Superficially, the Sacred Harp phenomenon of the last thirty years embodies a social divide similar to the red/blue state divide. One hears talk of a musical style maintained by both “traditional” singers (often a shorthand for “rural, Southern, Christian, politically conservative”) and “revivalists” (“urban, Northern, secular, politically liberal”). The more one spends time among Sacred Harp singers, however, the more this opposition becomes suspect. Traveling Home (like John Bealle’s excellent Public Worship, Private Faith) delves below the surface and demonstrates that while the cultural differences that underlie this opposition are real, the practices of the Sacred Harp convention--singing in a hollow square formation, singing the shapes (i.e., solfège syllable names, each represented by a differently shaped notehead), the memorial lesson for singers who have died, and networks of obligation with other singing conventions in distant places--create a space where singers transcend these cultural differences. For Miller, a “sincerity akin to faith” (185) binds together singers of diverse backgrounds within the hollow square; “the hollow square will reconfigure space into place [and] the convention protocols will reconfigure strangers into family” (202).

While Bealle’s research focuses on “folksong” as the root concept for interpreting Sacred Harp, Miller focuses on “diaspora.” One of the advantages of speaking of Sacred Harp singing as a diaspora is that Miller can transcend well-worn notions of “tradition” and “revival.” While she recognizes that Sacred Harp singing is not like an ethnic diaspora in every respect, she makes a convincing case that “diaspora consciousness”--“being ‘at home in transience’” (206)--describes the combination of longing, travel, and pilgrimage found among Sacred Harp singers. The hollow square becomes a “portable homeland” (47), and The Sacred Harp tunebook, with each song linked in memory to specific events and individuals, becomes a “portable graveyard” (98).

Traveling Home is based on ten years of fieldwork at an impressive range of singing conventions in the Midwest, the South, and New England. Miller draws on her experience of singing both in the Midwest and in New England to argue that these regions of the diaspora are as different from each other as they are from the South. She tactfully discusses the different relationships diaspora singers have toward the oral and written traditions that link new singers to the past. Miller also demonstrates that singers in the South are hardly monolithic. Traveling Home is the first major work to document the impact that the Lee family of southeastern Georgia has had on Sacred Harp practice since the late 1990s. Miller makes a provocative observation: while the Lees’ previous isolation from other Southern singers has made them celebrities (as wellsprings of supposedly unpolluted “tradition”), similarly isolated groups with idiosyncratic traditions (particularly in New England) are criticized as lacking respect of tradition. Miller’s discussion of this irony sheds light on the nature of authority within the Sacred Harp community.
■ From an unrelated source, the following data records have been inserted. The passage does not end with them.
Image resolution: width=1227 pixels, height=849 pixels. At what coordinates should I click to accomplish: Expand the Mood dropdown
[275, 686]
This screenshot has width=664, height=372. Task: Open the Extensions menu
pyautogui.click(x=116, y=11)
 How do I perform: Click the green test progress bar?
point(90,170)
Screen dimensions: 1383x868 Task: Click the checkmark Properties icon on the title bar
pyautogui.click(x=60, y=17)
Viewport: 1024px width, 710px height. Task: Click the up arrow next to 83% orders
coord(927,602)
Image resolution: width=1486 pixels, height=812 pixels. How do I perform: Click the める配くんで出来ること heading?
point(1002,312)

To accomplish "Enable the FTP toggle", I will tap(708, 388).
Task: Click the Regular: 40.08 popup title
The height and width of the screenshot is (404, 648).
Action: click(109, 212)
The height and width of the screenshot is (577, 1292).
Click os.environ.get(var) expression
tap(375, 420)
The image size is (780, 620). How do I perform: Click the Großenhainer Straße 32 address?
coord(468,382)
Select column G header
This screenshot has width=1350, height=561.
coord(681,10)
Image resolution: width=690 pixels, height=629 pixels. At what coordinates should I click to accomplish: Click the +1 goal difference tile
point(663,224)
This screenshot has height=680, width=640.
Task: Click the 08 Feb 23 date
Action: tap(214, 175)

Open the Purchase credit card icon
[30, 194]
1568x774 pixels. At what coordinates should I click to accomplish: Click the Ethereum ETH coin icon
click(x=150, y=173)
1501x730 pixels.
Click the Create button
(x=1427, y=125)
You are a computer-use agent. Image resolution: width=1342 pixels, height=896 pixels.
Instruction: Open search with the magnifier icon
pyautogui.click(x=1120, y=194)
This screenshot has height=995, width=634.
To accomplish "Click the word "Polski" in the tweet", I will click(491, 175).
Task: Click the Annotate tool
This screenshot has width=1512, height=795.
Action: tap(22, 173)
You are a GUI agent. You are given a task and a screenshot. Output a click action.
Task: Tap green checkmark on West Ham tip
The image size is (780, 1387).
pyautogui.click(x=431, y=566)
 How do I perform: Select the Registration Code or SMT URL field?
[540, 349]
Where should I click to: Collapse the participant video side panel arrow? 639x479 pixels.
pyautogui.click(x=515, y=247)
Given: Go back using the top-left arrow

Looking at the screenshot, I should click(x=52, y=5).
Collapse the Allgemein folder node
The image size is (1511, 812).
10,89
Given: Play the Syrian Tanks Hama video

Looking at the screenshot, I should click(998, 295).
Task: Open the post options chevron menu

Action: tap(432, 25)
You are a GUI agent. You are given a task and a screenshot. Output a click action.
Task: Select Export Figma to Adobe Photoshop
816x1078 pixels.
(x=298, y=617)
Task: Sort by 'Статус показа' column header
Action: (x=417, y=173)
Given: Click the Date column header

Several features of her fieldwork are particularly strong. For example, she does an excellent job of explicating the importance of the memorial lesson, an aspect of the Sacred Harp tradition to which more musicologically oriented scholars have not given as much attention. Also, she gives the hymn texts found in The Sacred Harp as much attention as the musical settings--unlike, for example, the pioneering scholar George Pullen Jackson, who canonized Sacred Harp as American folksong primarily because the melodies resemble those of Anglo-American secular ballads and songs. Miller weaves quotations from Sacred Harp songs into her narrative frequently, almost as an evangelical Christian author would weave in quotations from the Bible. She also examines the ways in which Sacred Harp singing has been represented in the media. The most important recent development in this area has been the inclusion of Sacred Harp singing in the film Cold Mountain and the subsequent performance of a group of singers at the Oscars ceremony. Miller’s treatment of this episode is one of the highlights of the book.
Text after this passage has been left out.